Et il y a aussi le petit ami de Lydia qui lâche sans cesse des phrases « new age » avec lesquelles le film se moque de l’obsession du « psychologisme » qui a envahi la société, où chacun n’est que « traumatismes » et « émotions refoulées ».

Un festival de cinéma

Bitelchús Bitelchús est une fête, une joyeuse célébration du cinéma pur et de sa merveilleuse capacité à créer des mondes et des réalités fantastiques. Avec une intrigue moins claire que la première partiequi fonctionnait presque comme une histoire, Burton se laisse ici aller sans complexes pour exploiter à fond toutes les possibilités artistiques et visuelles de ce monde qu’il a lui-même créé.

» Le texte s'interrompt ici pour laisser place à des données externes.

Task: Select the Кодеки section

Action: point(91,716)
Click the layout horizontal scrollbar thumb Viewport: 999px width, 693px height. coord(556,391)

D’une part, ce Bitelchús qui mérite également d’être sauvé dans la première partie pour se rendre compte à quel point les temps ont changé, Aujourd’hui je ne peux plus être un impudique ni harceler un mineur. Le « punk », fanfaron, coureur de jupons et roi de la crasse de Michael Keaton, est encore une fois un personnage secondaire mais aussi le plus charismatique, le roi du désordre et du chaos qui bouleverse ce « monde civilisé » que le réalisateur s’entête à démanteler dans presque tous les cas. de ses films.

En revanche, ici l’adolescente n’est pas la seule à pouvoir voir les fantômes mais au contraire, elle refuse de croire aux pouvoirs surnaturels de sa mère. Et Ryder, heureusement revenu au cinéma, incarne avec nuance et sensibilité une femme tourmentée qui a perdu son estime d’elle-même. Très drôle et divertissant, visuellement explosif et hypnotique Dans sa représentation du monde des morts, ce film est un joyau.